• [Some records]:

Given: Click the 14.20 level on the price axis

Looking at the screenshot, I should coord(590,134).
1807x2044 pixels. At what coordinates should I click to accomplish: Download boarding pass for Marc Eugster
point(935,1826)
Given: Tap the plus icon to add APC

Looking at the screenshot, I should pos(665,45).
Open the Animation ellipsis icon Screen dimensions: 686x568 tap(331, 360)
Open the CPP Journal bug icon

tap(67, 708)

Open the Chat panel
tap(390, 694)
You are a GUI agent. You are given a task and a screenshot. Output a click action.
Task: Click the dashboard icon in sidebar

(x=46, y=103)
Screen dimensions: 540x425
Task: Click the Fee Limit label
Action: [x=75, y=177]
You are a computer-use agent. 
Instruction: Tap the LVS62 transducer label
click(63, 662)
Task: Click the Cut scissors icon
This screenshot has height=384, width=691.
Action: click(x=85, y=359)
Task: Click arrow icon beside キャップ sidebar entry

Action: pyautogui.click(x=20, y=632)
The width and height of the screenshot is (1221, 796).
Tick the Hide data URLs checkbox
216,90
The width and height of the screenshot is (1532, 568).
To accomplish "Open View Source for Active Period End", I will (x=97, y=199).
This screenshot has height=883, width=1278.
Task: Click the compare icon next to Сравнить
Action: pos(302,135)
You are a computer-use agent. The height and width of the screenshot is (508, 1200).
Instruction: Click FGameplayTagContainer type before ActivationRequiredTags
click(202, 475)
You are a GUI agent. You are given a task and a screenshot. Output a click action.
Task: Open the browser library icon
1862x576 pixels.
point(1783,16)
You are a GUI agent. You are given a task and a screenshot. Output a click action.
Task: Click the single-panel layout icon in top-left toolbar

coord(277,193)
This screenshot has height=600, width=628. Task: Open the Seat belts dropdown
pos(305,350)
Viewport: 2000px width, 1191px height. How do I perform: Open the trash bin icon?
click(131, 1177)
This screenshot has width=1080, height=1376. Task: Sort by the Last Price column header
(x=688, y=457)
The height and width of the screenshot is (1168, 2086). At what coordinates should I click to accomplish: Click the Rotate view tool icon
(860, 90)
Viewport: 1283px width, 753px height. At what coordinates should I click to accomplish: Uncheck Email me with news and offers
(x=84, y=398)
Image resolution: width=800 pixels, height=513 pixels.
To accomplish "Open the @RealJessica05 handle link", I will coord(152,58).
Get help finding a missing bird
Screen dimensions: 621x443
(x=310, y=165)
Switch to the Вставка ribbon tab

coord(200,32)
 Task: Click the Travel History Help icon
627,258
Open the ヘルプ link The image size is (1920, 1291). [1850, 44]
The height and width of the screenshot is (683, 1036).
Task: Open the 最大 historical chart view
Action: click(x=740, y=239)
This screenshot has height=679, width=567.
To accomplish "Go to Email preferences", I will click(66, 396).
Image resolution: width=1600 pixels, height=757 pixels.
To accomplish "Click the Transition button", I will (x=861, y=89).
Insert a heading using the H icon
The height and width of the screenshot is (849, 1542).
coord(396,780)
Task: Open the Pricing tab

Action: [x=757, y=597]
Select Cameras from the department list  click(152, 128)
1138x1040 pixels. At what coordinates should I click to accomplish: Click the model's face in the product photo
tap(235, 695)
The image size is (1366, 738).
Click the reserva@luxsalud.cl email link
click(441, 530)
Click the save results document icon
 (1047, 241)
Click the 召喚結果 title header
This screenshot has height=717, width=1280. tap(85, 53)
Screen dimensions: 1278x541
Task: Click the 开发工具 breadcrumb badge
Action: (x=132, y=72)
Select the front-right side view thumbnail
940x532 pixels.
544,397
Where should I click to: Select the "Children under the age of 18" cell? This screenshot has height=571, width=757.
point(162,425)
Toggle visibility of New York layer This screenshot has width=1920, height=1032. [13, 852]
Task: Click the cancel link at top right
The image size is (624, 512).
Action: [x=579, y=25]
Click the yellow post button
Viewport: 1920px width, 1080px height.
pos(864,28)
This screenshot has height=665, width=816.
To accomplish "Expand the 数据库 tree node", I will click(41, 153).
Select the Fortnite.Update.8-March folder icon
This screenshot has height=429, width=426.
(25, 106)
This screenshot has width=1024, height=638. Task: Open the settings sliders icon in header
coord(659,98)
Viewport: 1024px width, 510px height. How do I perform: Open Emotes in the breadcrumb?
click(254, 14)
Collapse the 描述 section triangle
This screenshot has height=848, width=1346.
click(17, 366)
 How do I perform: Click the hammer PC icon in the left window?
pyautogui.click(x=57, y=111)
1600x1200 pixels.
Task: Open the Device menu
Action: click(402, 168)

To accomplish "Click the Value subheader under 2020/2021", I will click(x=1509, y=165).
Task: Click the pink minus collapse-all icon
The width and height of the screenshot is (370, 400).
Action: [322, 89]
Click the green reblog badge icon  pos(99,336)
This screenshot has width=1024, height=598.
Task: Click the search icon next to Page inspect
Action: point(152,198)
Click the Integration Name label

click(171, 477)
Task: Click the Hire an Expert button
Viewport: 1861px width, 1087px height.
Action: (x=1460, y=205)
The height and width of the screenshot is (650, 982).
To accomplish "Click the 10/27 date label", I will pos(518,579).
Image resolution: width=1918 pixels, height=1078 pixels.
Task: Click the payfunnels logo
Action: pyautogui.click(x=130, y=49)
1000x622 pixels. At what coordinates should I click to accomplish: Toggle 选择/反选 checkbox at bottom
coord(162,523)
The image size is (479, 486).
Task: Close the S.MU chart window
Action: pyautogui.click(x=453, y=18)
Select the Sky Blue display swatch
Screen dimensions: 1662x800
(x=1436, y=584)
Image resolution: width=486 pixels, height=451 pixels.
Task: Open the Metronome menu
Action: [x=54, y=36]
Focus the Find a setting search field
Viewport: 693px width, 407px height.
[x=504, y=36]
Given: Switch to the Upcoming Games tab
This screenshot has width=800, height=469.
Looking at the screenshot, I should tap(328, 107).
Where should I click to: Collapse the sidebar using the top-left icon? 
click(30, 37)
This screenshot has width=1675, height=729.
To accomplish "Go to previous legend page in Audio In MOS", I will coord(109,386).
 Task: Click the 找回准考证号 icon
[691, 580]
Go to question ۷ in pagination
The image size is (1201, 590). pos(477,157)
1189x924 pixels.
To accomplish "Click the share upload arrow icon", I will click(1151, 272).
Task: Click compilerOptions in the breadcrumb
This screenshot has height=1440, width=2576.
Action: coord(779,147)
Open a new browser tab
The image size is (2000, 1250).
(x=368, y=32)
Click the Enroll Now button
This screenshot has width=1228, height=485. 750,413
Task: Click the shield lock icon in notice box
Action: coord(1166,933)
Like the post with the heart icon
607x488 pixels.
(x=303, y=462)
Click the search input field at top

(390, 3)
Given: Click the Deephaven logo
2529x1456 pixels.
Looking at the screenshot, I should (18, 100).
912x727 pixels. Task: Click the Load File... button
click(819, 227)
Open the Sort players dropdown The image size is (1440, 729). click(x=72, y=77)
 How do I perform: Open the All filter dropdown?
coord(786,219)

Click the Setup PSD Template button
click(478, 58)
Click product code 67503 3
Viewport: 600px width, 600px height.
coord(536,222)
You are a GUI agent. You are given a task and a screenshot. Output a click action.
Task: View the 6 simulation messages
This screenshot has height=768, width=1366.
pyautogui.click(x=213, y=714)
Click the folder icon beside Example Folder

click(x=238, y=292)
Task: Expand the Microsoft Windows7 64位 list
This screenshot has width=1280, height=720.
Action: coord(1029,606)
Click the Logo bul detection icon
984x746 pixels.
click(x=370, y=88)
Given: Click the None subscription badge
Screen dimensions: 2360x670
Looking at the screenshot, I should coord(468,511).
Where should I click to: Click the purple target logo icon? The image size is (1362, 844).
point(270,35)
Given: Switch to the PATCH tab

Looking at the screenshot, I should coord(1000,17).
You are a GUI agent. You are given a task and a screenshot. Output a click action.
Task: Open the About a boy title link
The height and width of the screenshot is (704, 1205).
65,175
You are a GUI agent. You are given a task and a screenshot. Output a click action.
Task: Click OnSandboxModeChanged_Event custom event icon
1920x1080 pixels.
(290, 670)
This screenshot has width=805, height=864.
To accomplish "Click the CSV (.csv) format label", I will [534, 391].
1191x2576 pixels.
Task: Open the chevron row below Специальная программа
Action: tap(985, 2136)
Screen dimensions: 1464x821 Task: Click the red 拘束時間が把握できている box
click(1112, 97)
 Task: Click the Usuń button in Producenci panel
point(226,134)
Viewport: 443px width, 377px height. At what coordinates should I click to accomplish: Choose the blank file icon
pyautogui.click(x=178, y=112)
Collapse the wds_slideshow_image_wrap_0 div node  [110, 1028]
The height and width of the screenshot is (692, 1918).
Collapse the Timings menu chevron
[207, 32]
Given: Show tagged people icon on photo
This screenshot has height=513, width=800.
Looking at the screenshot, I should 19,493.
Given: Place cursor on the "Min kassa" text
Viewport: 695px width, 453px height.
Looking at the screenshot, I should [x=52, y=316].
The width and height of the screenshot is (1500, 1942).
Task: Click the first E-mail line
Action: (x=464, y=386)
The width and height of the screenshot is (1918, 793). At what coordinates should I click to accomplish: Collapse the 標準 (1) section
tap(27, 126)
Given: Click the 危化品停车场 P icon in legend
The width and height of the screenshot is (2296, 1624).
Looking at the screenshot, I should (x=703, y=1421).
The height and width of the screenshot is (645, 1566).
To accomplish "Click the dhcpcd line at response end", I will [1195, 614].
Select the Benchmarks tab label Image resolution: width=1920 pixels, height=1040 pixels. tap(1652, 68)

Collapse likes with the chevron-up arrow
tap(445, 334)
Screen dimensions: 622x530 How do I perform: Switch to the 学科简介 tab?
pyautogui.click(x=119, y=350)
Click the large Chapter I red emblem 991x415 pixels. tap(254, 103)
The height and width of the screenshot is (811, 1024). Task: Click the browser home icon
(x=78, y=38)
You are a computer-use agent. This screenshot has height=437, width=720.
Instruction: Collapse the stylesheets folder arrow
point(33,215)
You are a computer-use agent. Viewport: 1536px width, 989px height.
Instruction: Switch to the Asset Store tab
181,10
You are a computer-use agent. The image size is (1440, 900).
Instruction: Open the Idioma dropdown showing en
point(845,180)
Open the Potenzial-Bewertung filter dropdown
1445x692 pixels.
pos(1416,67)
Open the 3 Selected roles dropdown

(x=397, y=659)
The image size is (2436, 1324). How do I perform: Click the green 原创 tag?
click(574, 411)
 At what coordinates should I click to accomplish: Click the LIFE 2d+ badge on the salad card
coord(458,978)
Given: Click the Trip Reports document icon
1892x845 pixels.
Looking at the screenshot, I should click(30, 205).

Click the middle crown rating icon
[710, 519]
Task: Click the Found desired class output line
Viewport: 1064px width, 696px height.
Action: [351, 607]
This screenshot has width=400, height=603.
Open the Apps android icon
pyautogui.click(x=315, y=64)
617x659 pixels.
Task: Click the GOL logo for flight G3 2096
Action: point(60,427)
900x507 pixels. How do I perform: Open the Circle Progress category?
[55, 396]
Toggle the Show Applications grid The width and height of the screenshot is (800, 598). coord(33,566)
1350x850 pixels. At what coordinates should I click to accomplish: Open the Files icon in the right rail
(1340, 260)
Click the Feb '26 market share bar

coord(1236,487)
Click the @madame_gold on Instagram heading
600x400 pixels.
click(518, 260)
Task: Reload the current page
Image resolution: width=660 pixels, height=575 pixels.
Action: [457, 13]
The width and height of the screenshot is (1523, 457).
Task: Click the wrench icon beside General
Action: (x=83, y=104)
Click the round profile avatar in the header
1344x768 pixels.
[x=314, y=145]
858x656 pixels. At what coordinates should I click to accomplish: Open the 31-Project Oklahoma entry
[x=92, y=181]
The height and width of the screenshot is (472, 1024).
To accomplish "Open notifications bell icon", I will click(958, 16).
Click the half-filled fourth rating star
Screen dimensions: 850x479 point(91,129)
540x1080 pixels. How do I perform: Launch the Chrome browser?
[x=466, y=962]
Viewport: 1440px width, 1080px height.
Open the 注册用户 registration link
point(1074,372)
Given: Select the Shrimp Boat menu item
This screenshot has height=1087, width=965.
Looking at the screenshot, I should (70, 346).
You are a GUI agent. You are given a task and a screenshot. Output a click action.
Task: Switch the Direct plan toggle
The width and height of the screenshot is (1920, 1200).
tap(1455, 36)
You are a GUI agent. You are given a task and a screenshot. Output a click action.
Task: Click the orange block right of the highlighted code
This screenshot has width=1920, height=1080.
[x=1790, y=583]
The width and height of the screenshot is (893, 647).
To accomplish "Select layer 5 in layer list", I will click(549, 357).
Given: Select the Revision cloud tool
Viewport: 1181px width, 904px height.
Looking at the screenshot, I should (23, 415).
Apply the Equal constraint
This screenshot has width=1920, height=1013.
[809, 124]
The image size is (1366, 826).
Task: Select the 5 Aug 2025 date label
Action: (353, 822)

• [AIM OF THE EXERCISE]: Begin at the line that has "Like the post with the heart icon" and stop after the line that has "point(226,134)". Reproduce those lines with "dropdown" changed to "menu", keeping everything else the same.

• [SOLVED EXERCISE]:
Like the post with the heart icon
607x488 pixels.
(x=303, y=462)
Click the search input field at top

(390, 3)
Given: Click the Deephaven logo
2529x1456 pixels.
Looking at the screenshot, I should (18, 100).
912x727 pixels. Task: Click the Load File... button
click(819, 227)
Open the Sort players menu The image size is (1440, 729). click(x=72, y=77)
 How do I perform: Open the All filter menu?
coord(786,219)

Click the Setup PSD Template button
click(478, 58)
Click product code 67503 3
Viewport: 600px width, 600px height.
coord(536,222)
You are a GUI agent. You are given a task and a screenshot. Output a click action.
Task: View the 6 simulation messages
This screenshot has height=768, width=1366.
pyautogui.click(x=213, y=714)
Click the folder icon beside Example Folder

click(x=238, y=292)
Task: Expand the Microsoft Windows7 64位 list
This screenshot has width=1280, height=720.
Action: coord(1029,606)
Click the Logo bul detection icon
984x746 pixels.
click(x=370, y=88)
Given: Click the None subscription badge
Screen dimensions: 2360x670
Looking at the screenshot, I should coord(468,511).
Where should I click to: Click the purple target logo icon? The image size is (1362, 844).
point(270,35)
Given: Switch to the PATCH tab

Looking at the screenshot, I should coord(1000,17).
You are a GUI agent. You are given a task and a screenshot. Output a click action.
Task: Open the About a boy title link
The height and width of the screenshot is (704, 1205).
65,175
You are a GUI agent. You are given a task and a screenshot. Output a click action.
Task: Click OnSandboxModeChanged_Event custom event icon
1920x1080 pixels.
(290, 670)
This screenshot has width=805, height=864.
To accomplish "Click the CSV (.csv) format label", I will [534, 391].
1191x2576 pixels.
Task: Open the chevron row below Специальная программа
Action: tap(985, 2136)
Screen dimensions: 1464x821 Task: Click the red 拘束時間が把握できている box
click(1112, 97)
 Task: Click the Usuń button in Producenci panel
point(226,134)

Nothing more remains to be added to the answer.